简介
哥们儿,跟你说个事儿。这书真刺激,就是讲一个怕死怕到极致的家伙,愣是把所有能延命的法子都给整上了。什么拳打南山敬老院,什么脚踢北海幼儿园,反正就是往死里保命。作者写得太上头,文字也特实在,一点都不装。
第三章 睡觉都能突破的诡异体质
老王蹲在自家小饭馆门口,俩眼直勾勾盯着刚出锅的烧饼。那烧饼揣着大芝麻,蓬松得能戳出个坑。旁边老李头吆喝:“来个刚出炉的,热乎着吃!”老王没搭理他,手指头绕着烧饼转悠,心里跟明镜似的——这烧饼里头不含“还阳草”。
这老王,怕死怕到极致。别人练功都想飞升成仙,他倒好,琢磨怎么多活几年。市面上有点延命的玩意儿,从五毛钱的壮阳药到几千块的天材地宝,他都想试试。结果呢,乱七八糟的风水玄学、左道旁门,全整上了身。白天打太极强身健体,晚上打坐练气收心,连洗澡都讲究用活水净化。就这么折腾,愣是把自己折腾成了个邪门玩意儿。
今儿个,老王又接到个活儿。城南有家老宅子,住了十年的寡妇,半夜跟见了鬼似的往外跑,说是宅子里有东西。老王一听,眼睛立马就亮了。跟钱没关系,主要是这宅子邪性。他揣着半瓶二锅头,晃晃悠悠就过去了。

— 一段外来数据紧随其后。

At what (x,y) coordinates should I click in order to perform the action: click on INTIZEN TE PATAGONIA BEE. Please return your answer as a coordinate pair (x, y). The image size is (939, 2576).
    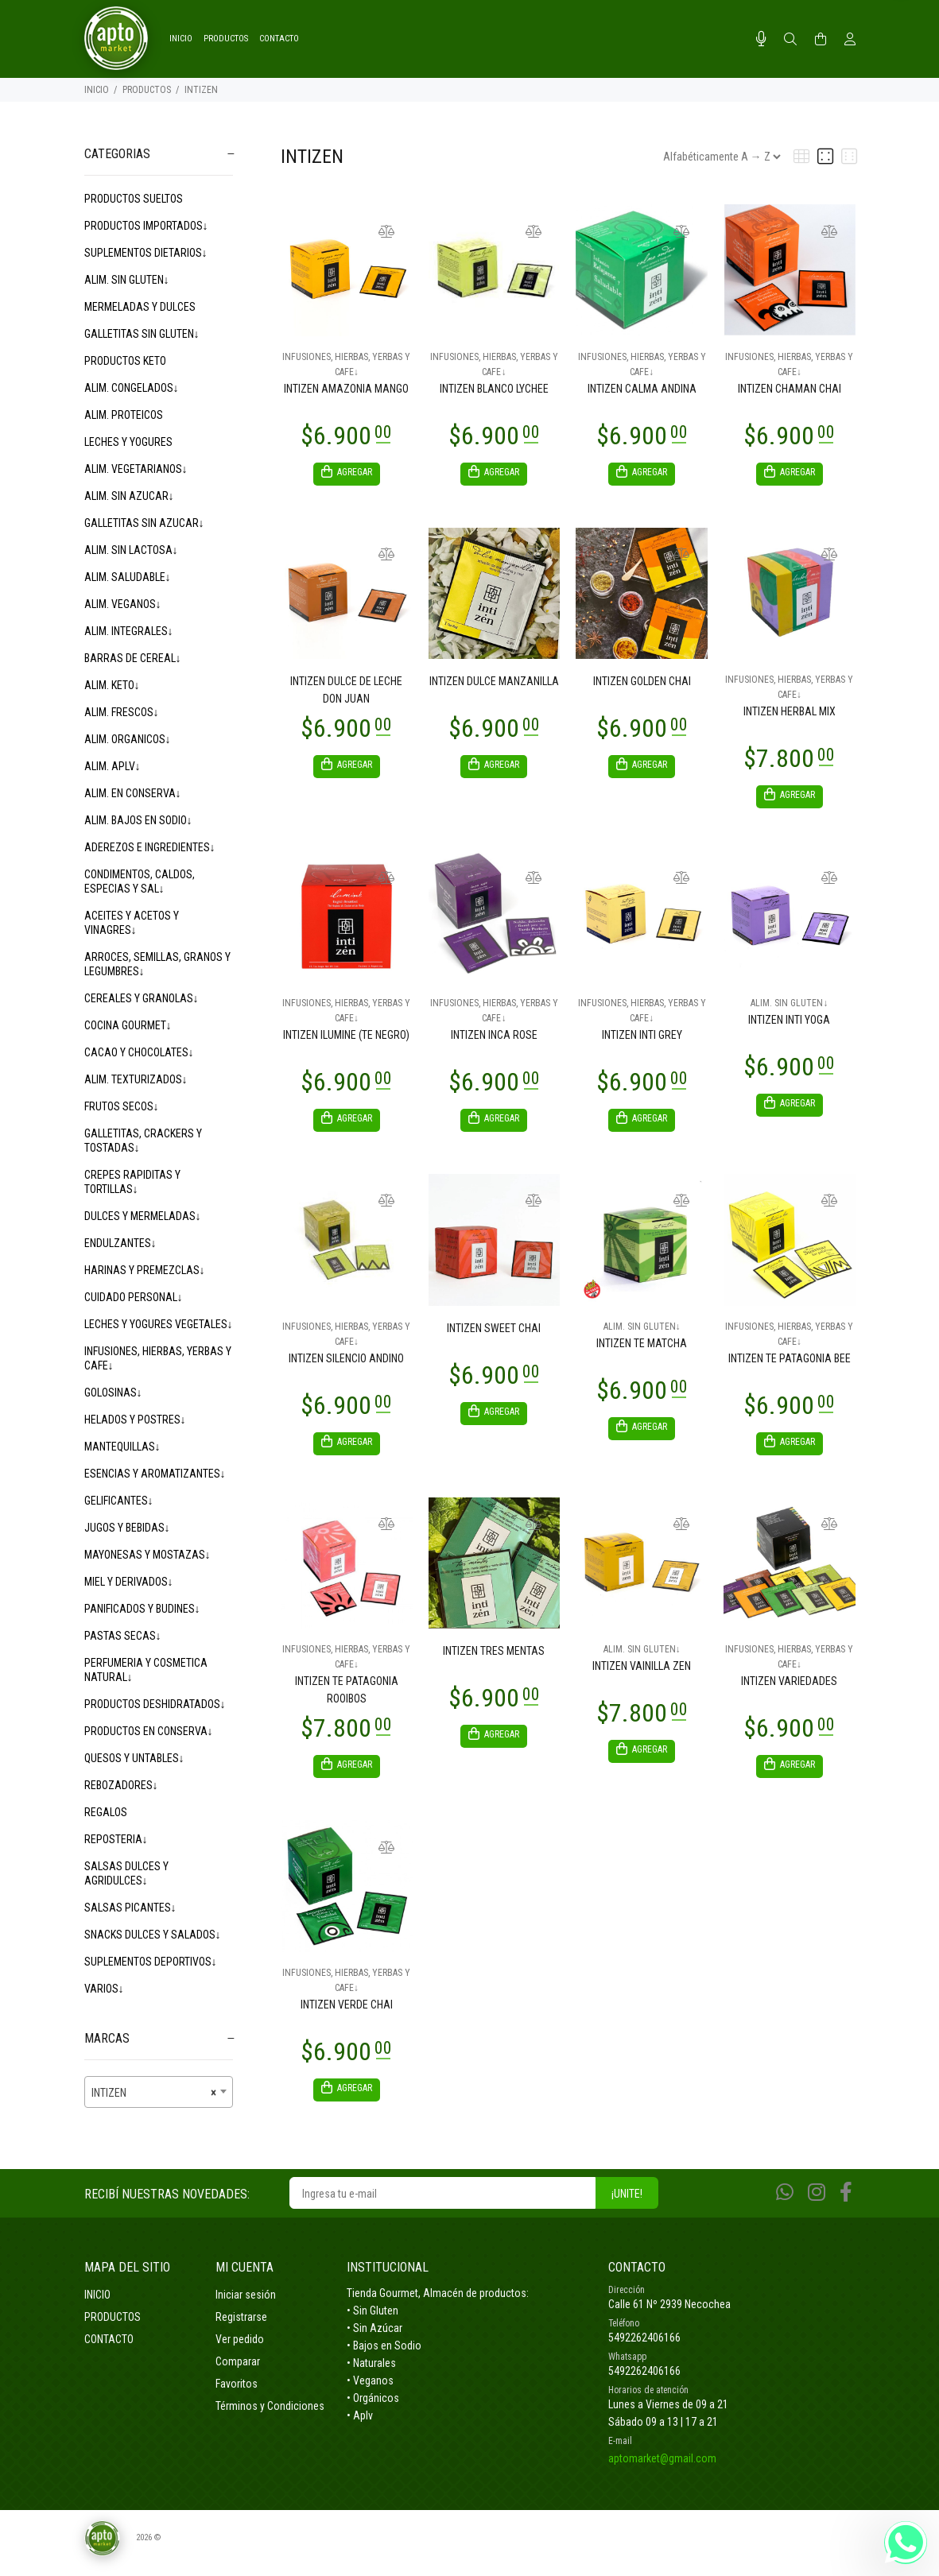
    Looking at the image, I should click on (789, 1365).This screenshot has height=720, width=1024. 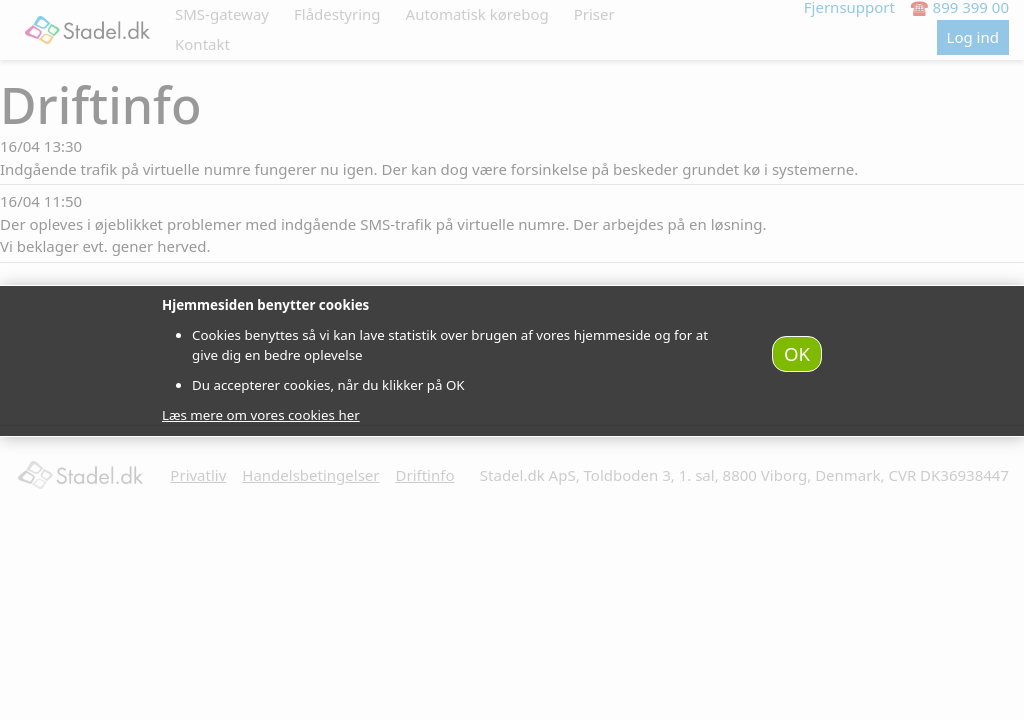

到地方,果然不对劲。门窗关得死死的,一股子陈年的霉味儿。老王站在门口,就觉着脚底板发麻,像是踩着什么黏糊糊的东西。寡妇在屋里哭嚎,说是半夜听见有人敲门,打开一看没人,还撞上了门框。老王皱眉,走过去一推,门轴“吱呀”一响,门自己就开了。
屋里黑漆漆的,老王掏出火折子,借着光扫了一圈。墙角有个破蒲团,上面落满了灰,还有几道抓痕。老王凑近一看,嘴角抽抽:“好家伙,这是只猫?”
寡妇噗嗤一声笑出来,指着墙角:“不是猫,是……是它!”火光一晃,墙角蹲着个瘦巴掌大的东西,长着三只耳朵,还有一对贼溜溜的眼睛。
“这是?”老王吓了一跳,二锅头差点没洒出来。
寡妇哆哆嗦嗦道:“我奶奶留下的……说是能通阴阳,求福报……”话音未落,那东西直溜溜朝老王扑过来,爪子跟竹筛子似的。
老王一仰头,躲得干干净净,二话不说就抄起了蒲团。那东西也不笨,几个起落,爪子跟老王手撞在了一起。老王手一麻,心想:“行啊,这玩意儿还会打人。”正想着呢,手背突然“嗡”地一下发烫,一股凉气顺着胳膊直冲头顶。
老王一愣,低头一看,手背上的抓痕处,一道细小的红线正“滋滋”冒着白气。